For a partner, Hatfield and his new company, Carium, turned to the Petaluma Health Center, one of the county’s most innovative community clinics that was already “mining” its patients’ electronic health records with specialized software to identify patient needs such as immunizations, Pap smears, colon cancer screenings and any other preventative treatment.
Carium and the health center are testing two medical projects — one focused on patient referrals to outside specialists and the other to manage and support patients with Type 2 diabetes. Each test project has a patient roster of 20 people. But the hope is that Carium can be expanded to the rest of the Petaluma Health Center’s patient population.

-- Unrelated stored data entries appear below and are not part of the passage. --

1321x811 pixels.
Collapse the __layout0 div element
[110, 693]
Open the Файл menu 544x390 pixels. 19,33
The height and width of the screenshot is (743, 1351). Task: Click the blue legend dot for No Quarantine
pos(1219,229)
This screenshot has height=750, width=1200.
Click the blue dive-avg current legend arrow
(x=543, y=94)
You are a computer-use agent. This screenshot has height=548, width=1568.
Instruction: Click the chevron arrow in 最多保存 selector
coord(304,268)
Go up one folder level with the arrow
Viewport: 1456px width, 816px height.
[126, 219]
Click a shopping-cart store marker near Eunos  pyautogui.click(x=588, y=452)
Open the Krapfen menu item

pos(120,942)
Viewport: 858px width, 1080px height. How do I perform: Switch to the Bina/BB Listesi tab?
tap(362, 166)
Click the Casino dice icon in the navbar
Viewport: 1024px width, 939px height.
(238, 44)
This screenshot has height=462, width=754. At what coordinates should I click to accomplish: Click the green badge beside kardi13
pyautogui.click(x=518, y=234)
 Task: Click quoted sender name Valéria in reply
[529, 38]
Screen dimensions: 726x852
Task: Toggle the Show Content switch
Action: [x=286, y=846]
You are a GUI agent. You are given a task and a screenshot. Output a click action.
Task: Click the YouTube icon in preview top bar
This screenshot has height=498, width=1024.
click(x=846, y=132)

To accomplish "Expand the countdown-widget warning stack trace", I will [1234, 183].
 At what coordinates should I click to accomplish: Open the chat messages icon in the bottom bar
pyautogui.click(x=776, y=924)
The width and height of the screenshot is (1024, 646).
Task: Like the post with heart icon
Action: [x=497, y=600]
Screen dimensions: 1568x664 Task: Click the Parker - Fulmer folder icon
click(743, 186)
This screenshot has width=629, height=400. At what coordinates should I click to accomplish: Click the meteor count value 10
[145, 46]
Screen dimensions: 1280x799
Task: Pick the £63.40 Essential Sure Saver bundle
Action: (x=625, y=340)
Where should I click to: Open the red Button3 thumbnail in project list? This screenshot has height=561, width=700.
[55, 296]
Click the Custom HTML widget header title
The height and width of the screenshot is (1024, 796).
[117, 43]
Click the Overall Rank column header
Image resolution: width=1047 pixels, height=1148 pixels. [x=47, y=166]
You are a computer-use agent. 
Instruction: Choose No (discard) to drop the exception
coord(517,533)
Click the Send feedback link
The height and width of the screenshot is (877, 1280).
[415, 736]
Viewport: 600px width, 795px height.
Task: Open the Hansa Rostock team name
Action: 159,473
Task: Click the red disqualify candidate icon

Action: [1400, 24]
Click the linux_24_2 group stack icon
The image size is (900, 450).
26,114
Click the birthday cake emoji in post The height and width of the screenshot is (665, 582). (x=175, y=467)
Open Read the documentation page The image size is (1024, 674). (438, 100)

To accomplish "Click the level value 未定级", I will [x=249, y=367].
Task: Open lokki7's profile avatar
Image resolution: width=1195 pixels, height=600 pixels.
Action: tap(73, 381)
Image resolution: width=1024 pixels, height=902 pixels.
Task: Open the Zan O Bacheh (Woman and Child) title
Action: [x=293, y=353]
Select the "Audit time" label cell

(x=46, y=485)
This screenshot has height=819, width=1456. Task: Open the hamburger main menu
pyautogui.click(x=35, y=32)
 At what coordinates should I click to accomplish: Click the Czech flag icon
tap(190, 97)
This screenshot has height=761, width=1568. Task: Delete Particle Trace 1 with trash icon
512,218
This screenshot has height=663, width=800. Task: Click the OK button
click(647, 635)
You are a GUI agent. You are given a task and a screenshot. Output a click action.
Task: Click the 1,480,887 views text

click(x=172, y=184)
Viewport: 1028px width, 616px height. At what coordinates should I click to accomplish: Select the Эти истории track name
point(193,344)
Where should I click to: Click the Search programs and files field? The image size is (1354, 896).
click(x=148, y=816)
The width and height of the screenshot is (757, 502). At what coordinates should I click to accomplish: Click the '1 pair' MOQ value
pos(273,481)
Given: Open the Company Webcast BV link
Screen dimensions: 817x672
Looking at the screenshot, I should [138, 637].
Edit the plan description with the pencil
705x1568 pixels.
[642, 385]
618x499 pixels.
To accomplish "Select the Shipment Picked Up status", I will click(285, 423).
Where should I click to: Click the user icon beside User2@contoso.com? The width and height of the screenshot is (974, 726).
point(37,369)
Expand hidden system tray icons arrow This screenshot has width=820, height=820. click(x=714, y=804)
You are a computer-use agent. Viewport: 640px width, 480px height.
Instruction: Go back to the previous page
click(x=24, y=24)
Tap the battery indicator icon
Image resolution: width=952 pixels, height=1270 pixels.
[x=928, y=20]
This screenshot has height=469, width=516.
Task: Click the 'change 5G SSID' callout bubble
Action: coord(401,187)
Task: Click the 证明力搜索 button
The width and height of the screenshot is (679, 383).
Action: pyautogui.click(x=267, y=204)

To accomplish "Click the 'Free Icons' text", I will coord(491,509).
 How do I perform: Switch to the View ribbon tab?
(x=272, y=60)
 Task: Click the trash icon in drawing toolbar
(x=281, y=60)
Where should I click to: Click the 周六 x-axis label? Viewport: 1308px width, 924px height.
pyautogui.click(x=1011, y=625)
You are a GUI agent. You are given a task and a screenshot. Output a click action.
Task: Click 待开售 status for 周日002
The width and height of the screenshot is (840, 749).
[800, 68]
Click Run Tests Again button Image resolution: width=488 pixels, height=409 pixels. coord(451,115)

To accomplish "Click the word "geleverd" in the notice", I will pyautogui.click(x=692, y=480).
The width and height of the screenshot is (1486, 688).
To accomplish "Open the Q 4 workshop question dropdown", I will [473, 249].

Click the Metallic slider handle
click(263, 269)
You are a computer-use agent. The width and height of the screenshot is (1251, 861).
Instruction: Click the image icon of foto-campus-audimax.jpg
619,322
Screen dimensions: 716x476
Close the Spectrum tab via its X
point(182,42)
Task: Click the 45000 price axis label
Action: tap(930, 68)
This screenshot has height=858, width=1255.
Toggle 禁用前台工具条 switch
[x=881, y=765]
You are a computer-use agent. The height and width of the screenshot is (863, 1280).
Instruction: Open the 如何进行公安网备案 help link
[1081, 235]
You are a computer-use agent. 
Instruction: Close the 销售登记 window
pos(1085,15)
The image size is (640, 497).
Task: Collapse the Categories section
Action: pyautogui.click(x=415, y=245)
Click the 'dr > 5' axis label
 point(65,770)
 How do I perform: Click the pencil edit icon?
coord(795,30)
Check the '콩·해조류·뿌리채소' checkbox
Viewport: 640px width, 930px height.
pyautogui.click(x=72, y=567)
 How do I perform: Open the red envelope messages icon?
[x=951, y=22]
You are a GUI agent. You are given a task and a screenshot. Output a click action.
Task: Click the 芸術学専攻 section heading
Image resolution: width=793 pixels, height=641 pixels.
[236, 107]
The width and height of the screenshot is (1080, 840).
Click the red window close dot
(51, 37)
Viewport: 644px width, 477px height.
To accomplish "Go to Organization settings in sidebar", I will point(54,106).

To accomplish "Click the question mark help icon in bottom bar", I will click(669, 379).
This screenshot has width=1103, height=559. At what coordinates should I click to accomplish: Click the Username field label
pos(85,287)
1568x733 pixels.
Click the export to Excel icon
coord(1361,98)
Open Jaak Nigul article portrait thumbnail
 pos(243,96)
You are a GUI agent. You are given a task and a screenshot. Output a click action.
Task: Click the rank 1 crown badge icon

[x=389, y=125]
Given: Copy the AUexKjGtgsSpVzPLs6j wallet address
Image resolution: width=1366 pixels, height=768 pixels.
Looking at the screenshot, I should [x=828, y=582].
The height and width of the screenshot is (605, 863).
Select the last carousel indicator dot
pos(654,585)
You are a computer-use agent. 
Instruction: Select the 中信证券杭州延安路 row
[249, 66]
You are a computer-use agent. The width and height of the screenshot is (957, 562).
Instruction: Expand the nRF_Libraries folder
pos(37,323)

Dr. Danielle Oryn, the health center’s chief medical informatics officer, said Carium allows the clinic to log, process and analyze a plethora of data easily available with wearable devices and other monitoring tools patients now have at home. Medical providers, she said, are not set up to handle that volume or flow of continuous data.
“What do we do with someone’s daily step count. … It has to be processed into something meaningful,” she said. “If one of my patients is sending me their steps every day, how do I take that and make it into information that’s useful and how do we use that to help them improve their health.”
Creating communications equipment, software and services to help others process and manage huge flows of information is what Hatfield does best.
In the past two decades, the tech pioneer has spearheaded several successful communications startups. In 2006, Hatfield co-founded Cyan Inc., a Petaluma telecom company that went public in 2013 with an $88 million initial stock offering and was later acquired by Ciena Corp. for $400 million.
In 1997, Hatfield helped to launch Cerent, an optical equipment maker also based in Petaluma. That company was acquired in 1999 by Cisco for $7.3 billion, at the time the biggest corporate buyout in Sonoma County history.